Di Depok, Jawa Barat, Legisan Samtafir juga mengembangkan nila biolfok dengan kolam diameter 1,7 setinggi 1 m. Pada 23 kolam bulat, Legisan membudidaya nila ukuran 7-8 cm/ekor atau 16 gr/ekor selama 4-5 bulan untuk dipanen ukuran 3-4 ekor/kg. Dengan padat tebarnya 70 ekor/m3, kolam diameter 1,7 m menghasilkan 70 kg nila/siklus. Dalam setahun bisa 3 kali panen.

Pria yang sebelumnya mengembangkan lele bioflok ini beralih ke nila karena penerimaan pasarnya luas. Legisan terutama menjual nila secara eceran ke konsumen, pesantren, serta restoran dan gerai olahan ikan miliknya, sisanya ke agen.
 
Harga nila di konsumen Rp35 ribu/kg dan Rp25 ribu/kg di agen, sedangkan biaya produksinya Rp15 ribu/kg. “Marketnya lebih kepada nila karena orang sini terutama kalau pesan itu pasti pecak patin, pecak nila,” jelas pemilik Farm 165 Al Balad itu.

Apalagi, pengelolaan nila bioflok juga tidak ribet dan terjaga kebersihannya. Menurut Jamaluddin, praktisi produksi Farm 165 Al Balad, nila merupakan ikan yang mudah dikelola.
 
“Nila hanya butuh kontrol pakan dan kepadatan. Kalau hubungan kualitas air, kena hujan panas juga nggak masalah,” katanya. Jamaluddin menggunakan pakan berprotein 25% dengan FCR nila mencapai 1,2.
 
“Protein pakan 25% untuk pertumbuhan nila itu optimal.
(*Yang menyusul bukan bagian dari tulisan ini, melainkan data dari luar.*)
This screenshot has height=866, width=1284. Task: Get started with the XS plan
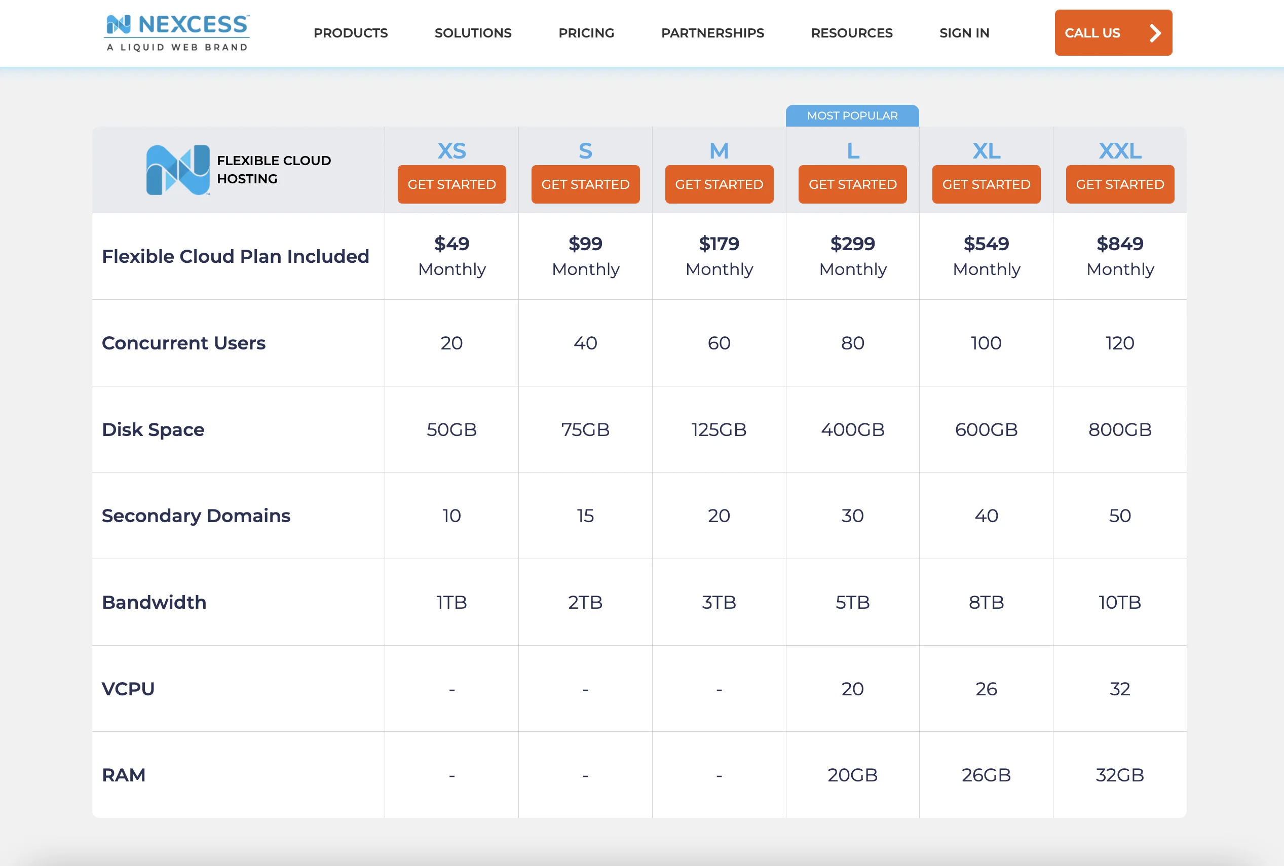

Kalau kita besarin proteinya, biayanya yang jadi bengkak, pengaruh ke pertumbuhan relatif sama,” ungkapnya. Setelah 2 bulan berjalan hingga panen, nila diberi pakan protein 20%.

Untuk mengelola air, Jamal memberikan probiotik Bacillus setiap 2 hari sekali sambil melihat pertumbuhan mikroba. Mikroba yang aktif ditandai dengan kolam yang tidak bau. Jika mikroba terlalu aktif, pemberian probiotik disetop dulu dan partikel floknyadikurangi.
 
Kandungan flok yang bagus di nila sebanyak 10%. “Kalau melebihi 10% ada 2 caranya: dikurangi floknya atau  dipuasakan ikannya,” terangnya.

Sementara itu, Legisan juga menawarkan kerja sama bisnis budidaya nila bioflok. Biaya investasi satu kolam nila bioflok diameter 4 m sebesar Rp10,6 juta untuk biaya peralatan dan operasional budidaya hingga panen selama setahun. “Marginnya sekitar 18% dengan prinsip bagi hasil,” pungkasnya. Tertarik mencoba?